Erhebung für Format:
Andreas Landgrebe (l.) und Andreas Hruschka (r.), Managing Partner Austria & CEE beim internationalen Headhunter Boyden Global Executive Search, haben für FORMAT die Karriereverläufe der CEOs bei den 20 führenden österreichischen Unternehmen unter die Lupe genommen. Sie gewinnen daraus wertvolle Hinweise für Karrierestrategien. Für den Ländervergleich checkten Boyden-Kollegen in Deutschland und der Schweiz auch die CEOs der Top-20-Firmen ihrer Länder.

Studienrichtungen Wirtschaft, Technik, Jus am häufigsten

Das Studium der Betriebswirtschaft ist die häufigste akademische Ausbildung heimischer Top-Manager.
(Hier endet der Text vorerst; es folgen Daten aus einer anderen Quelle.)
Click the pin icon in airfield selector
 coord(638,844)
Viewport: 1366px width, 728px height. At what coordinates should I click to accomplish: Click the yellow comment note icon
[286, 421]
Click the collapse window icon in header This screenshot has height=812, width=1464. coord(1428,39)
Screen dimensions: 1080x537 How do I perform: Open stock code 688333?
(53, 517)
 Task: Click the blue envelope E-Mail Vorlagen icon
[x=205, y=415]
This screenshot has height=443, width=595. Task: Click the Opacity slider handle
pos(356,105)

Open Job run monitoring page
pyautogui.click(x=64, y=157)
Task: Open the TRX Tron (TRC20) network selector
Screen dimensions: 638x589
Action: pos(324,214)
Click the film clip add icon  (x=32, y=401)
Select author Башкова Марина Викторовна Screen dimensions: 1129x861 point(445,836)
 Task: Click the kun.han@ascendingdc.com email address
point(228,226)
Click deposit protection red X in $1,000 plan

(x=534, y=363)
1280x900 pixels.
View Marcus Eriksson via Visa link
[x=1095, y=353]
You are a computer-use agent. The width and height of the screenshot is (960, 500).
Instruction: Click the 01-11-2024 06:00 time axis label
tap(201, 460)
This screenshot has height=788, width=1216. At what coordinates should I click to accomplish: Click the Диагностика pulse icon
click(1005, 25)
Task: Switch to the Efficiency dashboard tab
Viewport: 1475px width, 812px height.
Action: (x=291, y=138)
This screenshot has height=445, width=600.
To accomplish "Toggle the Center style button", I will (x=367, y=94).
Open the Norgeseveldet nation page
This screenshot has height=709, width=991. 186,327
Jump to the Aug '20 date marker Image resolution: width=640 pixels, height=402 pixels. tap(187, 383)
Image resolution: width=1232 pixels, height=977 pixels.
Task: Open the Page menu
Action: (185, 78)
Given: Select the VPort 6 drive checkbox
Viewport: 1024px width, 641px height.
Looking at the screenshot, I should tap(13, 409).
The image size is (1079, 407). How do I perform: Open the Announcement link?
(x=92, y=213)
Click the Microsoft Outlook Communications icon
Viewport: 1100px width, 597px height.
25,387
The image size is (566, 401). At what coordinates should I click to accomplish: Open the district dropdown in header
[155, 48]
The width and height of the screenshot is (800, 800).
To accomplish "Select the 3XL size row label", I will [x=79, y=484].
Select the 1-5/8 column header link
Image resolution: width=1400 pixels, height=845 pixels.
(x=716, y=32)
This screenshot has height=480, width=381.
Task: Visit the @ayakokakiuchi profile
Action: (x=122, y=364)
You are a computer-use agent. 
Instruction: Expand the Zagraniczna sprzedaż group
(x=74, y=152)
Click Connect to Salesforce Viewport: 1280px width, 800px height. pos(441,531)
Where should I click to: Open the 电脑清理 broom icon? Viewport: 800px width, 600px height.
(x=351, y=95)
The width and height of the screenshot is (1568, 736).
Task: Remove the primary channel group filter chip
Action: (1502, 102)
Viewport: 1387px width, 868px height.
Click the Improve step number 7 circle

Doch auch Technik-Absolventen besetzen immer mehr CEO-Positionen. Fast unverzichtbar für den Sprung an die Spitze sind für alle Aspiranten auf höhere Managementweihen sind spezielle Executive-Ausbildungsgänge.

Peter Layr, EVN: Techniker als Dauerbrenner
Als Paradebeispiel für Firmen- und Branchentreue hat Peter Layr seine gesamte Berufslaufbahn bis zum Aufstieg zum CEO beim Energieversorger EVN verbracht.

Georg Pölzl, Post: Vielseitige Branchenerfahrung
Der Post-Chef startete seine Karriere in der Beratung, war dann als CEO schon in der Industrie und der Telekombranche tätig. In Deutschland stand er an der Spitze von T-Mobile.

Peter Hagen, VIG: Auslandserfahrener Konzernkenner
Eine Reihe von Karrierestationen innerhalb der Vienna Insurance Group (VIG), darunter auch bei der tschechischen Tochter, kennzeichnen den Werdegang Hagens zum CEO.